Big Data is Nothing New
The term Big Data has actually been around since World War II, to describe working with huge amounts of information. But when we talk about Big Data today, we refer to datasets that are too large or too complex for processing using traditional data management applications. As this mass of data continues to grow at an ever-increasing speed, we constantly face the challenge of handling, storing and analysing it in the most cost-effective way.
Future Data Predictions
These are some of the trends that are expected to influence the ways we work with Big Data management in the future:
- Edge Computing
Many companies deal with unnecessary data that has limited use and becomes irrelevant quickly. A solution to this is to move the actual data analysis closer to where the data is collected, which could be an IoT device, a piece of machinery or a sensor. With edge computing, you can reduce the amount of data that needs to pass through your networks, improving the performance of your systems – and making the analysis faster. This also means the IoT data can often be easily deleted once it is no longer needed, which saves storage space and costs.
It can be expensive to make sense of Big Data. There are many experts and specialists who will charge hefty amounts for helping businesses analyse and use their complex data to support their decision-making. This is driving a big rise in self-service tools, as organisations want to be able to handle their own data needs. IDC has previously made this prediction: “Visual data discovery tools will be growing 2.5 times faster than rest of the business intelligence (BI) market. By 2018, investing in this enabler of end-user self-service will become a requirement for all enterprises.”

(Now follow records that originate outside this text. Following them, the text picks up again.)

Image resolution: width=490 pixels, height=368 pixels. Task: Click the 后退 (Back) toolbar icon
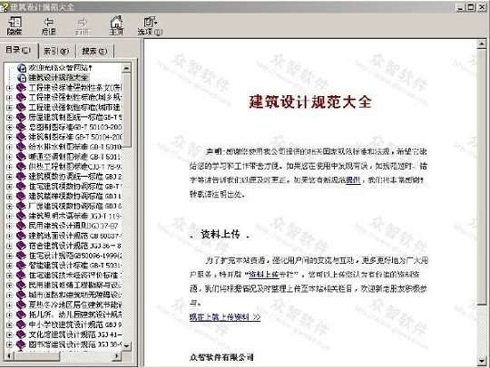48,25

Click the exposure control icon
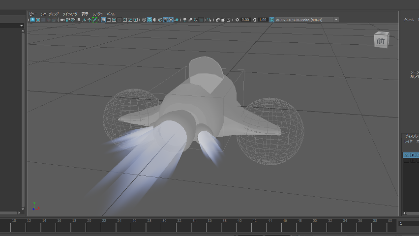tap(238, 20)
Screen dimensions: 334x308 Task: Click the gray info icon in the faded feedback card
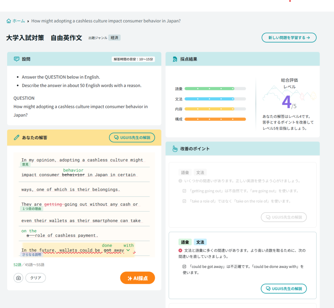tap(180, 181)
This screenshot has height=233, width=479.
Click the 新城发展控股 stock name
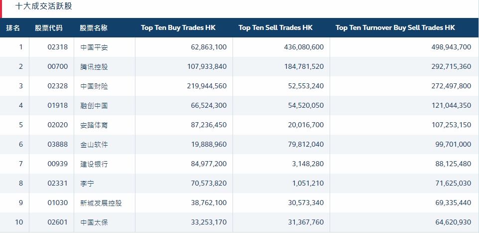[x=101, y=203]
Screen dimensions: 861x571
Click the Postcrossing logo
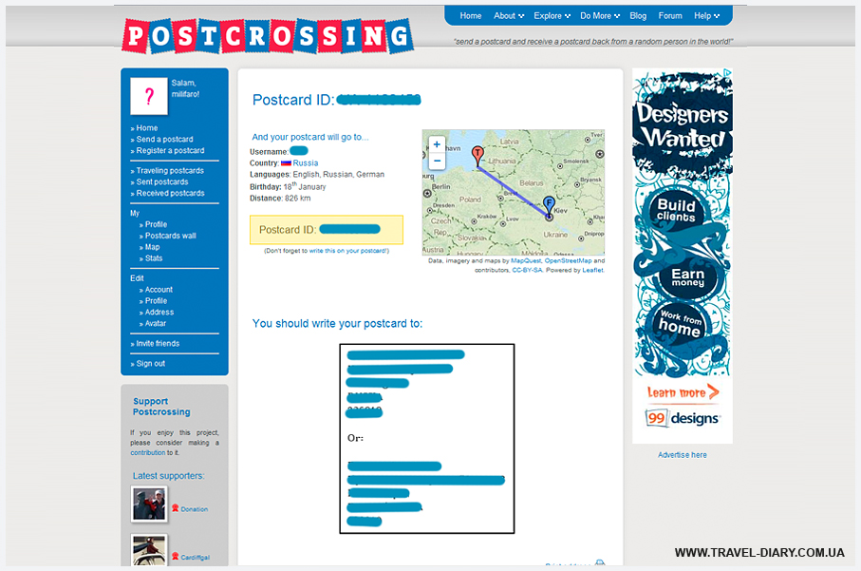coord(268,36)
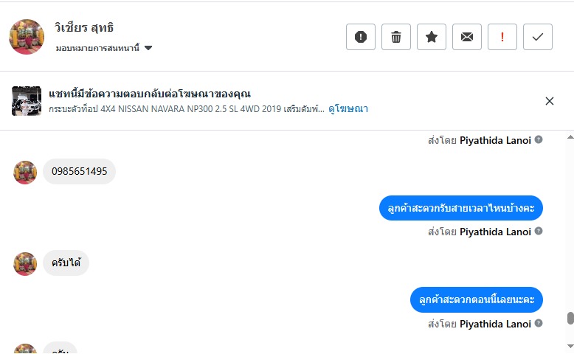Click info icon next to first Piyathida Lanoi
Image resolution: width=574 pixels, height=354 pixels.
pyautogui.click(x=539, y=140)
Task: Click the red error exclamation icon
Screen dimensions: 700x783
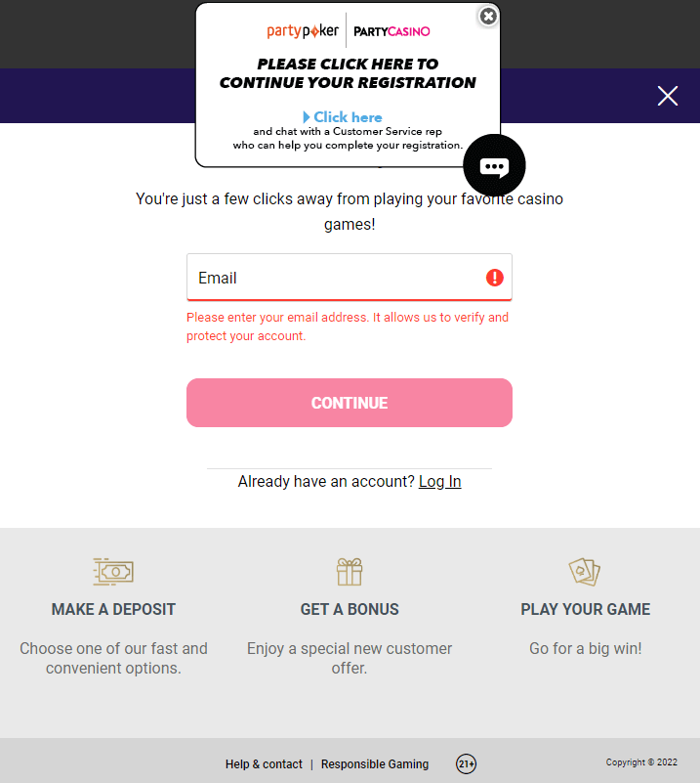Action: click(x=495, y=278)
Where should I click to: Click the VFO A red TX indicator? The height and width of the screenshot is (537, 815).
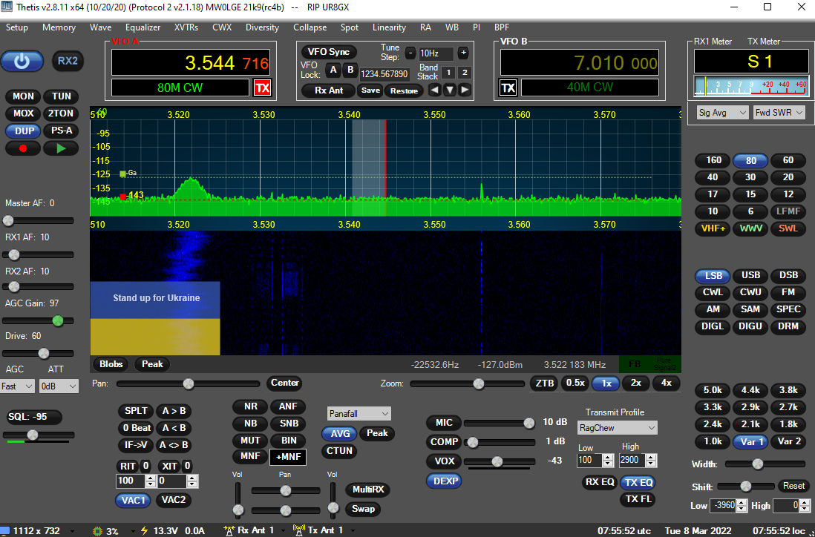point(262,88)
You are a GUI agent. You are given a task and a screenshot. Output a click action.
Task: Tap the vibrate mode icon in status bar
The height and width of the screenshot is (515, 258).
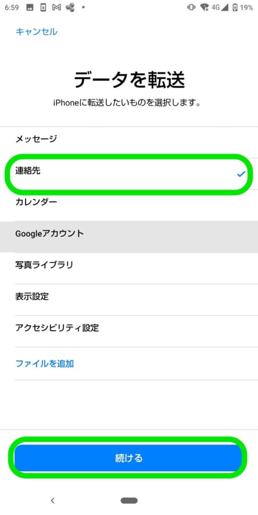pyautogui.click(x=191, y=8)
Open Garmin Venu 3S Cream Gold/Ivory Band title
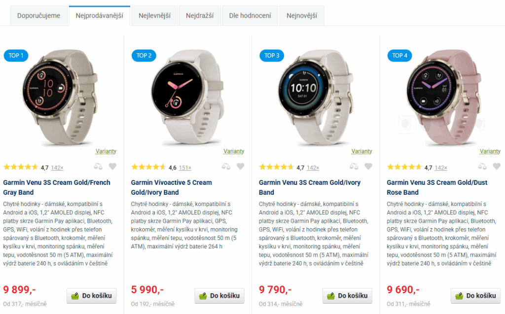505x314 pixels. tap(310, 187)
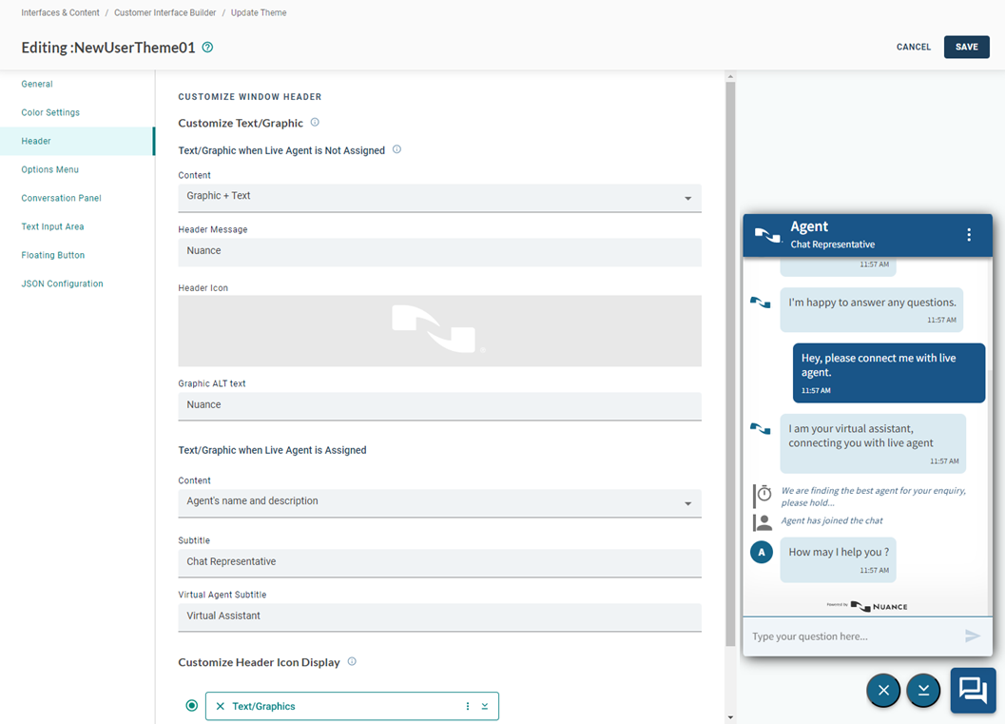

IT is gradually becoming less involved in Big Data analytics, and instead we’re seeing data and insights becoming more closely integrated into the daily operations across the business.
- Machine Learning
Machine learning is already making big waves in the tech world, and it will continue to play a central part in the future of Big Data according to analyst firm Ovum. Machine learning is a technology that integrates statistical principles into computing, allowing it to gradually learn to recognise patterns and adapt its responses based on those patterns. Machine learning can help businesses become more agile in their use of the data generated. We expect to see a lot of machine learning as well as Artificial Intelligence in the management of Big Data going forward.
- Algorithms for Sale
There are industry voices that predict that the business of the future will buy key algorithms rather than software. This would allow the organisation to get the exact processing of data that they are looking for, with the ability to customise the algorithm to perfectly fit their data needs. However, there will of course still be a need for visual interfaces and analytical applications, so we will most likely see a combined improvement of how software and adaptable algorithms work together.
- Continued Data Growth
Data is growing at a speed and scale that is becoming almost impossible to imagine. Here are some figures from IDC that illustrate the sheer enormity of Big Data:
- 40,000 search queries are performed per second on Google. This means 46 million searches per day and 1.2 trillion per year.
- Facebook users send roughly 25 million messages and watch 2.77 million videos per minute.
- 300 hours of video are uploaded to YouTube every minute.
- By 2020, the new information generated for every human being will amount to 7 megabytes per second.
- By 2020, the accumulated volume of Big Data will consist of approximately 44 zettabytes – or 44 trillion Gb.
- By 2020, business transactions (including both B2B and B2C) via the internet will reach 450 billion per day.
- By 2020, the number of smartphone users will reach 1 billion, overtaking the number of landlines.
Big Data – Not Just about Size
Many businesses are nowhere near being able to tap into the vast amounts of data that is being generated. For most of us, Big Data is not helpful unless we can access it and make sense of it. In the future, we will need to see a shift towards what many call ‘Fast and Actionable Data’ – an approach that allows us to easily analyse data and draw useful, actionable information from it.
Here at DCSL, we will continue to monitor the Big Data landscape and explore new ways of extracting value from it, helping organisations like yours become more agile and competitive.